_Problem statement_:
Please repeat exactly the lines from the one containing "This screenshot has height=1200, width=719." to the end of the entries below, both included, and omit all pictures.

_Record set_:
---*---

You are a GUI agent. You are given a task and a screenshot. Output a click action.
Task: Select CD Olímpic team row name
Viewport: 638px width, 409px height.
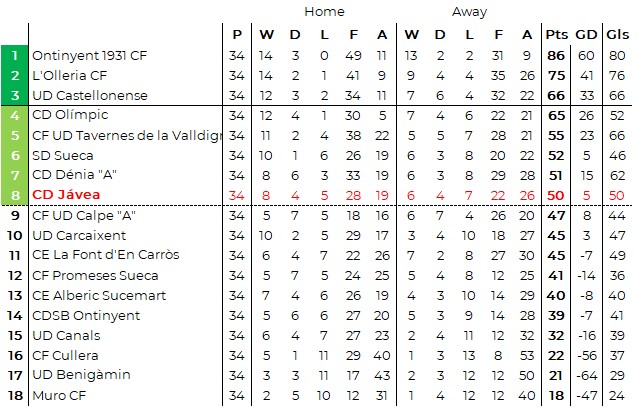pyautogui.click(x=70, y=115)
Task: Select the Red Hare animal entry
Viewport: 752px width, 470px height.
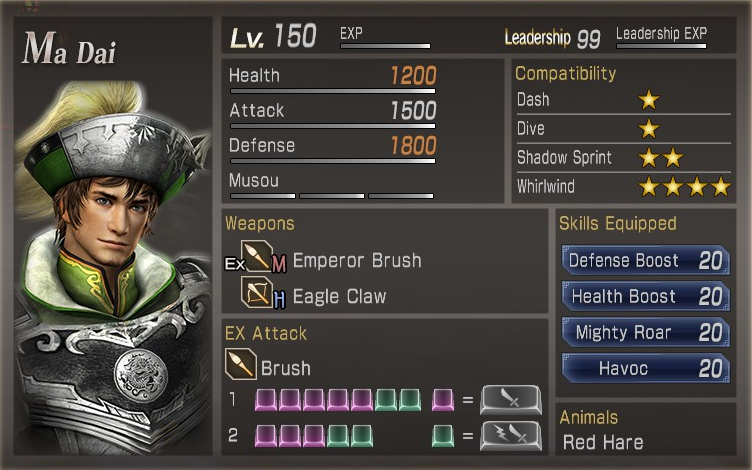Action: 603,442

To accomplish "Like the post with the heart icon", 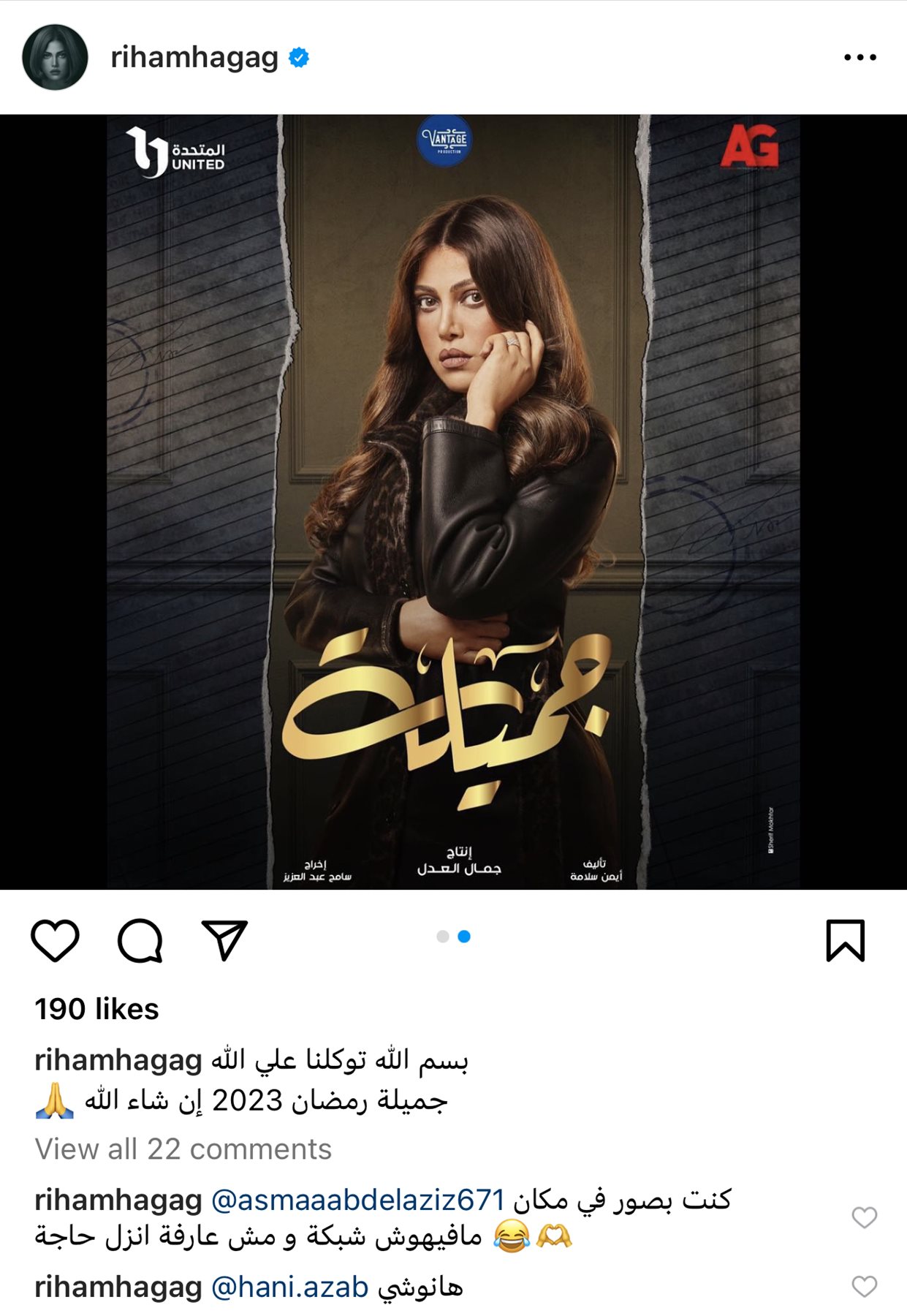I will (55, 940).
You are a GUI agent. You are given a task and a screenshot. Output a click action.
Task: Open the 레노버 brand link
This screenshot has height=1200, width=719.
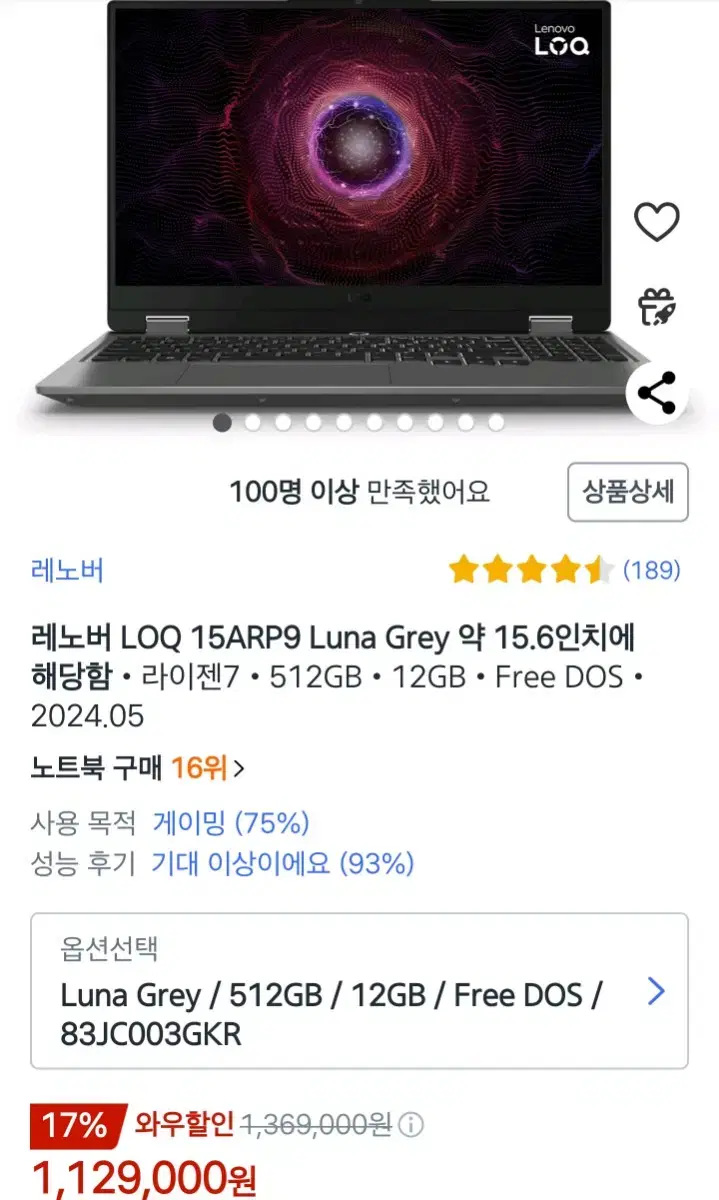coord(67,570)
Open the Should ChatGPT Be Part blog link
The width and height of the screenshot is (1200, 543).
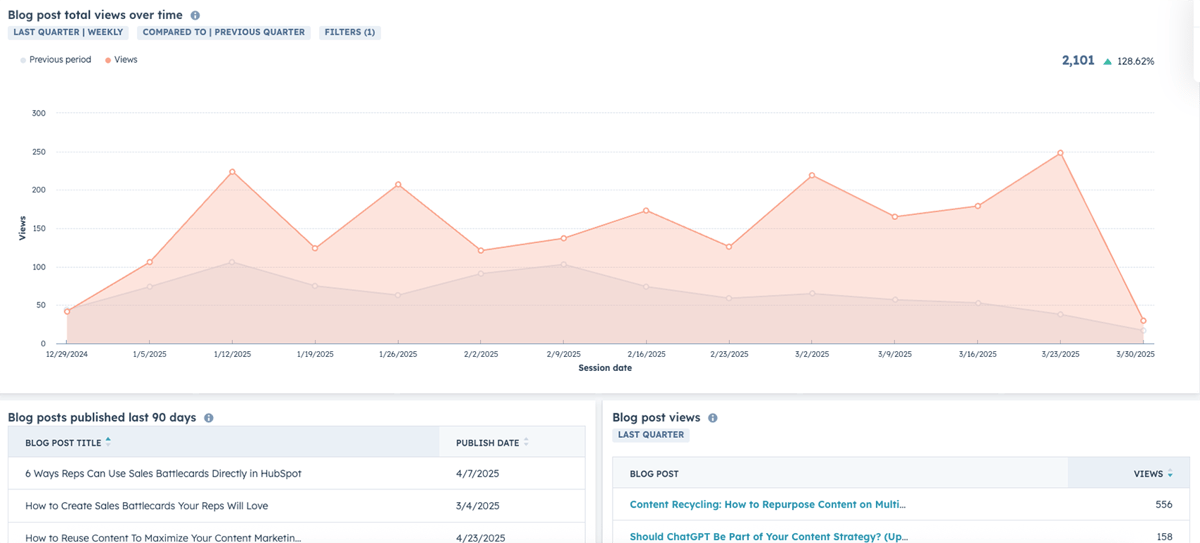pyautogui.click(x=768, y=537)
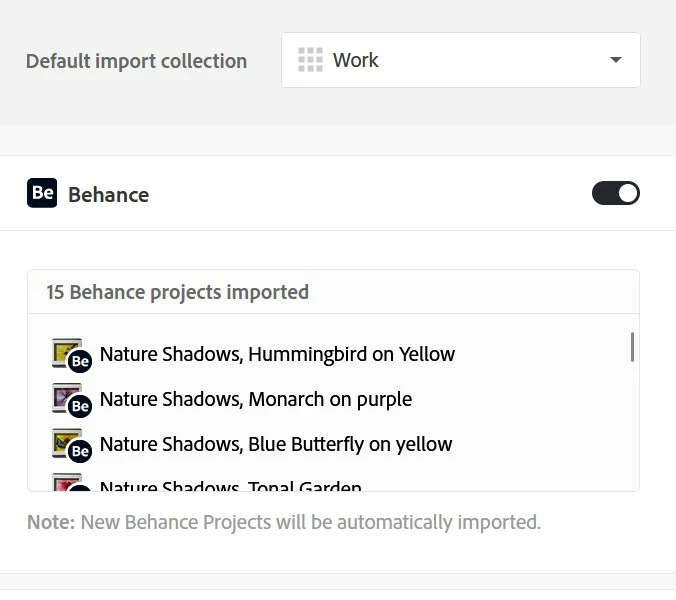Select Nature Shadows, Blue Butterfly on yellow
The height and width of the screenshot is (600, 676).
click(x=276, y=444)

---*---

_Response_:
This screenshot has height=1200, width=719.
coord(67,570)
Open the Should ChatGPT Be Part blog link
The width and height of the screenshot is (1200, 543).
pyautogui.click(x=768, y=537)
Select Nature Shadows, Blue Butterfly on yellow
The height and width of the screenshot is (600, 676).
click(x=276, y=444)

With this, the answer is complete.